Accions était déjà un succès, mais c’est Suz/o/Suz, représenté dans 290 pays du monde, qui va lancer internationalement, de manière quelque peu inespérée, La Fura dels Baus. Si la compagnie rencontre un tel succès, ce n’est pas seulement en raison du côté très spectaculaire et provocant de ses spectacles, mais aussi parce que son travail s’intègre à certains courants culturels, artistiques et musicaux en vogue dans les années 80 comme la musique industrielle, les Nouveaux peintres sauvages allemands ou la nouvelle sculpture anglaise.

Suz/o/Suz accordait par ailleurs une grande place à la musique. Quatre à six musiciens membres de la troupe s’y produisaient en permanence sur une scène de douze mètres de long. A partir de ce spectacle, authentique performance indus, le groupe fait un usage constant de sonorités synthétiques tranchantes, développant une esthétique proche d’entités telles Einstürzende Neubauten, Etant Donnés, Survival Research Laboratory ou Test Dept.

Pochette de Ajöe/Marea, EP, DRO, 1983

Sans doute pour prolonger et garder trace de ces expérimentations, La Fura dels Baus enregistre en 1985 un maxi single, Ajöe/Mareâ, à partir de compositions légèrement remaniées du spectacle. Le disque, coproduit par Servando Carballar d’Aviador Dro, sort en 1986 sur le label DRO. Le groupe prolonge l’expérience avec Suz, album dérivé du même spectacle, produit cette fois par Barry Sage (New Order, Pet Shop Boys), sorti chez Virgin en 1987.

Si l’enregistrement du LP diffère de celui du maxi, puisqu’il a lieu cette fois-ci non à Madrid mais dans une maison de famille de la côté barcelonaise à l’aide d’un studio mobile, l’équipe et le résultat sont sensiblement les mêmes. Le noyau musical de la troupe est alors composé de Marcel.lí Antúnez, Carlos Padrissa et Miki Espuma, secondés par quelques musiciens et techniciens. Alliance d’influences africaines et d’Electronic Body Music (EBM), la musique techno-primitiviste produite à l’époque par La Fura dels Baus est dense et pleine de savoir-faire. La production parvient notamment à transmettre un équivalent énergique et varié de la sensation d’une scène remplie d’acteurs. Basés sur les boîtes à rythmes, les morceaux intègrent des claviers, des guitares et des cuivres ainsi que des sons naturels ou concrets (aboiements, bruits d’ustensiles de cuisine, de pluie, de moteurs…).

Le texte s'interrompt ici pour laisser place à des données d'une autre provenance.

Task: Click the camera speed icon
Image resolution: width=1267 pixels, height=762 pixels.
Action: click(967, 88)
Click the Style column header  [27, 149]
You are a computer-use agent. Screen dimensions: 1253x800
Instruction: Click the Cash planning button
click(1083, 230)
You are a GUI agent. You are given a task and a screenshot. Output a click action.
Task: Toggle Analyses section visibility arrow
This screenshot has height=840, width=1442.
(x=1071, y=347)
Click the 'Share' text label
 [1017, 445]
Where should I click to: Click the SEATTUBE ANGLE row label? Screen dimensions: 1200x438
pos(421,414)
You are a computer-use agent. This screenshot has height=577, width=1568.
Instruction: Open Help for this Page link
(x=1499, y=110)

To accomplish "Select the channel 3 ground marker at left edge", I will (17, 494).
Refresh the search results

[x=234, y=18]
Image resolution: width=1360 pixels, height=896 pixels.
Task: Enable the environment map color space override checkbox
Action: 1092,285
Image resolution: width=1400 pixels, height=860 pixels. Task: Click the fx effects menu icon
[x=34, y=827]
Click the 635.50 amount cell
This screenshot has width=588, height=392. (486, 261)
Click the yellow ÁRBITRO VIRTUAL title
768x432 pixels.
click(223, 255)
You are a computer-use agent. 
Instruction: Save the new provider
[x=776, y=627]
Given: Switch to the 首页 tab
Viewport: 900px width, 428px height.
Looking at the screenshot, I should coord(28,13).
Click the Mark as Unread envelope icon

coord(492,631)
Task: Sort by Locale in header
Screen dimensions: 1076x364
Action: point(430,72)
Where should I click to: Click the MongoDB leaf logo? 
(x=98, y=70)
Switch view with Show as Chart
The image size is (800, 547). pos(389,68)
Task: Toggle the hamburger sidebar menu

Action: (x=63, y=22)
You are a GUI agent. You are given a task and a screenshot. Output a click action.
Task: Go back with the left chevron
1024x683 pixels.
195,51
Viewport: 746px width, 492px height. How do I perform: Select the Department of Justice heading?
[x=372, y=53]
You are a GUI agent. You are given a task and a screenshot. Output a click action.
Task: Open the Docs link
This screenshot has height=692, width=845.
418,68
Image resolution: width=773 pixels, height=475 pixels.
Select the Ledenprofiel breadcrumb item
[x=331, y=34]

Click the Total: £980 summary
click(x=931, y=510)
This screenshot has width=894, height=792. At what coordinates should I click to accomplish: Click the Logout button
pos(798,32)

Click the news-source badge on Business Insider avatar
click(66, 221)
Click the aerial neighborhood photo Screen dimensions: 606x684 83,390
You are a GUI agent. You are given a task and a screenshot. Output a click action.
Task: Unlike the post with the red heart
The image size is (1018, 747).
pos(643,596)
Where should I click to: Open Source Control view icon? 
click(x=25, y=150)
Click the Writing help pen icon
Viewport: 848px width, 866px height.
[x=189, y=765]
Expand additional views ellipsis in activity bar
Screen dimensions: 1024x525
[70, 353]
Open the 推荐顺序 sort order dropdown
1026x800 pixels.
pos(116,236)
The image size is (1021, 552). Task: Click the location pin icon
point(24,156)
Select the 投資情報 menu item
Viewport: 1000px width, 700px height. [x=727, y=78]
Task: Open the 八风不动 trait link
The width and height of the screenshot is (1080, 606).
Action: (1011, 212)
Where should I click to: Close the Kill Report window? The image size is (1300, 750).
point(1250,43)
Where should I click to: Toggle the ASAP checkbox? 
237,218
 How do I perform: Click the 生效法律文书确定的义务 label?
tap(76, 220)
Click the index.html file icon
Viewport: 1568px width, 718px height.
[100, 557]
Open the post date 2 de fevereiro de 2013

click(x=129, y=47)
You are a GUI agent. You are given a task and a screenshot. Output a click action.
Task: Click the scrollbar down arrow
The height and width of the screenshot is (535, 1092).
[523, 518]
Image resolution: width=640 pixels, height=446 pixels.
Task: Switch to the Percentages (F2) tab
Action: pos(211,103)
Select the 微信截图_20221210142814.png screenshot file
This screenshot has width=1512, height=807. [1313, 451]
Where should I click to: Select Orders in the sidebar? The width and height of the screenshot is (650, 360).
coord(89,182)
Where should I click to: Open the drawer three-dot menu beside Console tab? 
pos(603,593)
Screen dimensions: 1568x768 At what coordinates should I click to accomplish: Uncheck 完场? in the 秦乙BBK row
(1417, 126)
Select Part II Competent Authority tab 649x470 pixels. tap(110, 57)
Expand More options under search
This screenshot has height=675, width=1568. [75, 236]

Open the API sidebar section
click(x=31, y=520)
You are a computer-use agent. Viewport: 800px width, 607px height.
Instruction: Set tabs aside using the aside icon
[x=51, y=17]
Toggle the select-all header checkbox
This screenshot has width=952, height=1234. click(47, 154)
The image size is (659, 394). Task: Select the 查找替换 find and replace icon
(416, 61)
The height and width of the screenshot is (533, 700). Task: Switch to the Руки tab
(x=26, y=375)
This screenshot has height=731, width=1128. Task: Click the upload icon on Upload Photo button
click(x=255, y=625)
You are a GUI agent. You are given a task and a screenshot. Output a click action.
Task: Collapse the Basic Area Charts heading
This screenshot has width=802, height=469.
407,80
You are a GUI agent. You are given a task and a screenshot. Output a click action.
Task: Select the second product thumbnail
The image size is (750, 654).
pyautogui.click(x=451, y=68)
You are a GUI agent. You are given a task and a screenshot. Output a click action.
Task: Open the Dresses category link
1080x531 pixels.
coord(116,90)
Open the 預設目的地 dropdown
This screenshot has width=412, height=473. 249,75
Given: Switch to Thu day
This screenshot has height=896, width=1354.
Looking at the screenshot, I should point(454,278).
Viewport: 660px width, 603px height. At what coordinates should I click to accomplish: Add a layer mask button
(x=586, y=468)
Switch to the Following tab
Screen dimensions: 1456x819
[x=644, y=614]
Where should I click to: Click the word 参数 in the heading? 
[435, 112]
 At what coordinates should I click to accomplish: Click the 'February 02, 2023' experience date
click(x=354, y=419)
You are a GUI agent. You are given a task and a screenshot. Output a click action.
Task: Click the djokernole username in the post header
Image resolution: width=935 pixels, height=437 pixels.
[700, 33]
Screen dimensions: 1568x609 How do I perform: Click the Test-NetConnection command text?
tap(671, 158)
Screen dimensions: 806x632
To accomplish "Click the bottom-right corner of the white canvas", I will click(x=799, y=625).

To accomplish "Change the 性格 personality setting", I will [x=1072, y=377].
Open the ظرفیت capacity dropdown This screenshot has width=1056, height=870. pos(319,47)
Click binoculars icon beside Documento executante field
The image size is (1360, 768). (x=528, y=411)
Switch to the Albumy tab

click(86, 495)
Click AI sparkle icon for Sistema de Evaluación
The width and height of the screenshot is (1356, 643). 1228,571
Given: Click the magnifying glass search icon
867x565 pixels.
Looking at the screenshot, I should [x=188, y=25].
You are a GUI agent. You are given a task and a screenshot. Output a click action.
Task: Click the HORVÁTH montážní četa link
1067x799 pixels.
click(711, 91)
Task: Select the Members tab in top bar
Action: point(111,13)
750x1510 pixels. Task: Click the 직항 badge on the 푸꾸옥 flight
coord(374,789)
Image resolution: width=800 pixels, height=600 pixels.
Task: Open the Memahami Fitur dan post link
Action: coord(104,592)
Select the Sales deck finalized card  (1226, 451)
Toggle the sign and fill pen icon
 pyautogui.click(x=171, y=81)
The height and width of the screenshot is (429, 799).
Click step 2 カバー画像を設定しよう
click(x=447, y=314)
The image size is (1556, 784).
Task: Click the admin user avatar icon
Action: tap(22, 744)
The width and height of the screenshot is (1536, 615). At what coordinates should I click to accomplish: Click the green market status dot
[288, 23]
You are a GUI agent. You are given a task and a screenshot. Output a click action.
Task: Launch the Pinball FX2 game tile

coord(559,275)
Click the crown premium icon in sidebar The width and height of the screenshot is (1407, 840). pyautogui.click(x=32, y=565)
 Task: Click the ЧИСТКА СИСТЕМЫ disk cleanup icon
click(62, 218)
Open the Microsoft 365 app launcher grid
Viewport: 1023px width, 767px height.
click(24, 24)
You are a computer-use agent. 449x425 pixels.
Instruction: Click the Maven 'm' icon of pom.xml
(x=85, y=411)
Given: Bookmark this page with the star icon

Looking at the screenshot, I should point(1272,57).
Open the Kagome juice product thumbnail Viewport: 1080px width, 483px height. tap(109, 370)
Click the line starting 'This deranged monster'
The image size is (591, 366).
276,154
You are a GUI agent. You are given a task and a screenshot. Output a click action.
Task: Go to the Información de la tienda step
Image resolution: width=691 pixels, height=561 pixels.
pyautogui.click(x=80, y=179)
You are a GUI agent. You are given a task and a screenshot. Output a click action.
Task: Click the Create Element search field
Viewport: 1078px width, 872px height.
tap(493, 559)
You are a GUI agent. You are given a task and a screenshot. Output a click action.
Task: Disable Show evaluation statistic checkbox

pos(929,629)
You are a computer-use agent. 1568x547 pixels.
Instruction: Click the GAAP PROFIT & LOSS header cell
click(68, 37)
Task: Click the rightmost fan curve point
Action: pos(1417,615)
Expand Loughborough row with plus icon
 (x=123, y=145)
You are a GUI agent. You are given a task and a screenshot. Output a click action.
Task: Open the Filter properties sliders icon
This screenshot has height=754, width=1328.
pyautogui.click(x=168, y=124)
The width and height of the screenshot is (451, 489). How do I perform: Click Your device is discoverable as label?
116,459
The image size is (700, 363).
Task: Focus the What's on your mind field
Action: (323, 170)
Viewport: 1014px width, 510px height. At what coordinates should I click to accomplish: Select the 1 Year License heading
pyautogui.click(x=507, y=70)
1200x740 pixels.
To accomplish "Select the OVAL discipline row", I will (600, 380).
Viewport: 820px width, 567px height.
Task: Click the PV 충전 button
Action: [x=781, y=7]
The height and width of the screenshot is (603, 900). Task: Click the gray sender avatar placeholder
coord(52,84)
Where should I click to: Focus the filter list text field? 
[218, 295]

La Fura dels Baus, machine produite
pour le spectacle Suz/o/Suz, 1985

Après l’accouchement douloureux de Tier Mon et la pression liée à son succès planétaire, le collectif va emprunter une direction nettement plus institutionnelle et commerciale, se défaisant au passage, fin 1989, du trublion Marcel-li Antúnez, parti tenter une carrière solo. Musicalement, la troupe produit encore deux albums durant la décennie : Erg, qui répète, avec un son plus lisse, le mélange ethno-electro-indus de ses prédécesseurs, et Noun, qui cherche à opérer une synthèse entre hip-hop, trance et flamenco.

A partir du spectacle réalisé pour l’inauguration des Jeux Olympiques de Barcelone en 1992, La Fura dels Baus se transforme en producteur d’opéras et de spectacles multimédia à grande échelle que s’arrachent grandes institutions culturelles et municipalités du monde occidental. Comparable, au mieux, à Royal de Luxe, au pire, au Cirque du Soleil, la troupe de punks hippies qui sillonnait les villages de Catalogne à la fin des années 70 est aujourd’hui une entreprise culturelle faisant vivre une centaine de personnes à l’année.

DISCOGRAPHIE

Ajöe/Mareâ, Maxi, DRO, 1986.
Suz, LP, Virgin, 1987.
Erg, LP, Virgin, 1989.
Noun, Virgin, 1990.

PERSONNEL

Marcel.lí Antúnez Roca (trompette, voix) – Carlos Padrissa (saxos, voix) – Miki Espuma (basse, claviers et voix).
Les musiciens suivants ont par ailleurs participé à la production de Ajöe/Mareâ et de Suz: Ramón Castán, (échantillons sonores, séquences électroniques et ordinateurs) – Vidi Vidal (guitares, voix et compositions) – Enric Parés (percussions).